The global burden of antimicrobial resistance (AMR) continues to rise, with Salmonella enterica serovar Enteritidis remaining a leading cause of foodborne infections worldwide. In the context of Saudi Arabia, the increasing reliance on imported food products, coupled with intensive poultry production, has created a favorable environment for the emergence and dissemination of multidrug-resistant (MDR) strains. This study presents a comprehensive genomic investigation of 188 S. Enteritidis isolates, comprising 93 clinical and 95 food-derived strains, collected over a two-year period as part of a national effort to assess AMR within a One Health framework. Whole-genome sequencing (WGS) was performed for all isolates, followed by in-depth bioinformatic analyses to characterize resistance determinants, virulence factors, plasmid content, and phylogenetic relationships. The isolates were distributed across several phylogenetic clusters, with three dominant groups identified based on core genome SNP analysis. Among these, Cluster 3 emerged as the most concerning in terms of both its resistance profile and virulence potential. This cluster was enriched in MDR determinants, including genes conferring resistance to aminoglycosides (e.g., aadA, aph), beta-lactams (notably bla_TEM-1, bla_SHV, and bla_CTX-M), and fluoroquinolones (qnrS1), in addition to efflux systems implicated in decreased susceptibility.
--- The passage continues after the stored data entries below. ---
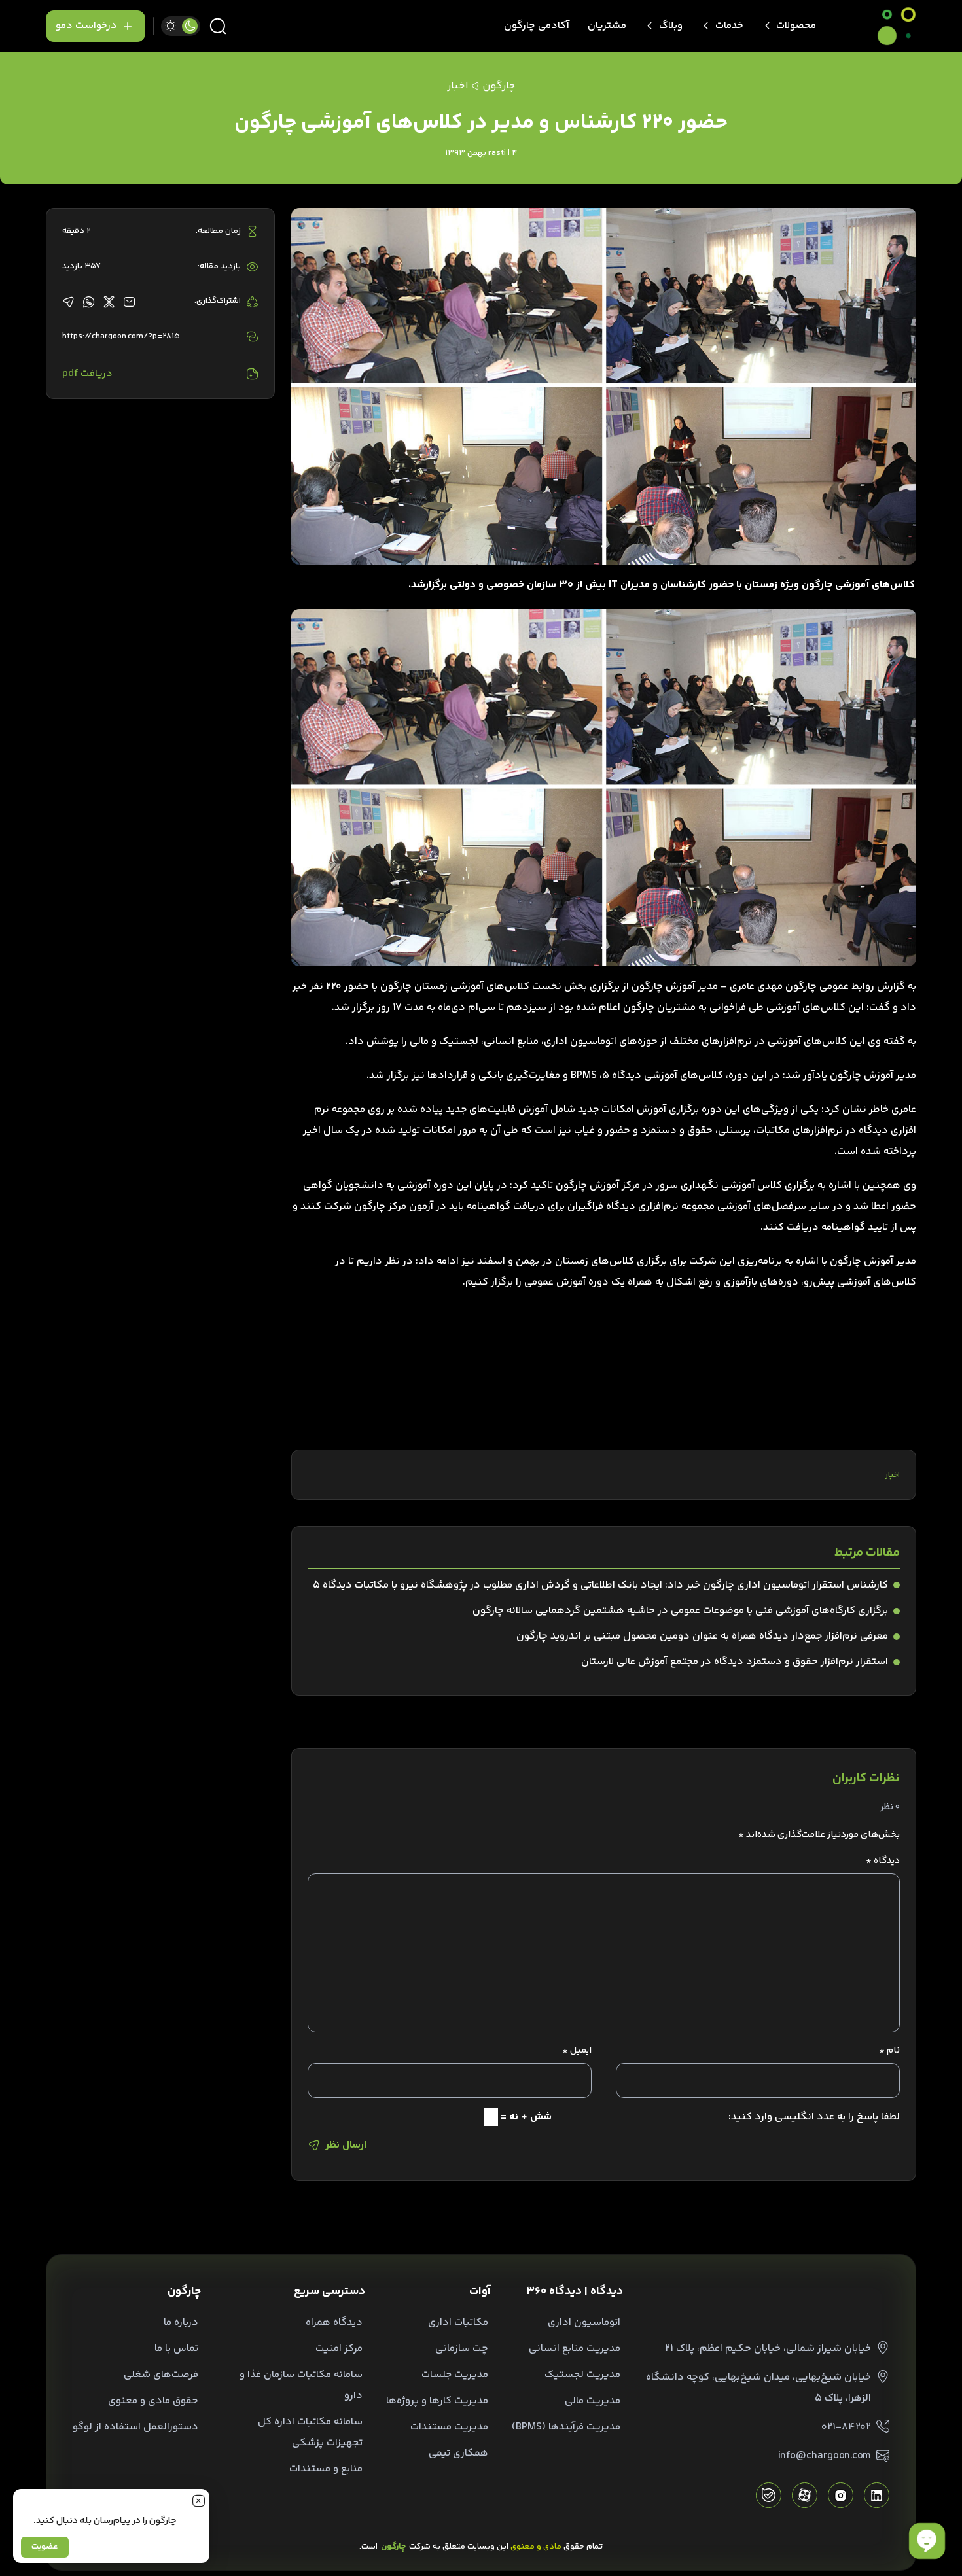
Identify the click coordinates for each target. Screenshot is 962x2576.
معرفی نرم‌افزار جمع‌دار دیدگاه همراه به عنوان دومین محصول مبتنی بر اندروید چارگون (702, 1636)
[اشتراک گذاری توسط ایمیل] (129, 302)
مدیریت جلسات (454, 2375)
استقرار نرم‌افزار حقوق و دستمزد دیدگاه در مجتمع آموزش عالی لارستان (734, 1662)
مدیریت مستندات (449, 2427)
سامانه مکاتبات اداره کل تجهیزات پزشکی (310, 2432)
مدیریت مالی (592, 2401)
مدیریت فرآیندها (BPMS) (566, 2427)
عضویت (44, 2546)
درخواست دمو (86, 26)
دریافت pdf (87, 374)
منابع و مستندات (326, 2469)
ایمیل (577, 2051)
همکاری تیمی (458, 2453)
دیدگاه (883, 1861)
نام (889, 2051)
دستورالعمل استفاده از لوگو (135, 2427)
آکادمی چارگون (536, 26)
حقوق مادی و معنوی (153, 2401)
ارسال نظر (345, 2145)
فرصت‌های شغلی (161, 2375)
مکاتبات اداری (458, 2322)
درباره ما (181, 2322)
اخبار (892, 1475)
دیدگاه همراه (334, 2322)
Plasmid analysis revealed that Cluster 3 isolates consistently harbored an IncFII(S)-type plasmid. This plasmid was variably associated with bla_CTX-M and qnrS genes and frequently carried composite mobile elements, suggesting its role as a key vector in the horizontal transfer of resistance traits. Furthermore, Cluster 3 isolates exhibited a conserved virulence gene repertoire, including factors encoded within Salmonella pathogenicity islands SPI-3 and SPI-4. Of particular note was the consistent presence of the spv operon (spvB, spvC, spvD), which is known to enhance intracellular survival and systemic dissemination in hosts. Additional virulence- associated elements such as pefBC, mig-5, and rck were also identified, supporting the hypothesis that these isolates possess enhanced pathogenic potential. The geographic distribution of Cluster 3 isolates indicated a strong association with Saudi Arabia, spanning both clinical and food-related contexts. Comparative analysis with international genomes revealed phylogenetic proximity to strains from neighboring countries, including Egypt and Lebanon, suggesting a broader regional lineage with transboundary transmission potential.

The close SNP distances observed between food and clinical isolates further support the zoonotic capacity of these strains and the likelihood of direct or indirect transmission along the food chain. Taken together, the findings highlight the emergence of a dominant MDR S. Enteritidis lineage in Saudi Arabia, characterized by the co-localization of clinically significant resistance genes and conserved virulence determinants on mobile genetic elements. The integration of resistance and virulence within a single clonal group represents a serious public health threat, particularly in light of the limited therapeutic options available for invasive salmonellosis. These results emphasize the importance of sustained genomic surveillance and coordinated One Health interventions to monitor the spread of high-risk clones and inform evidence-based policy decisions. Moreover, the study aligns with national health priorities and the broader goals of Saudi Vision 2030 in addressing AMR and enhancing food and health security through advanced molecular epidemiology.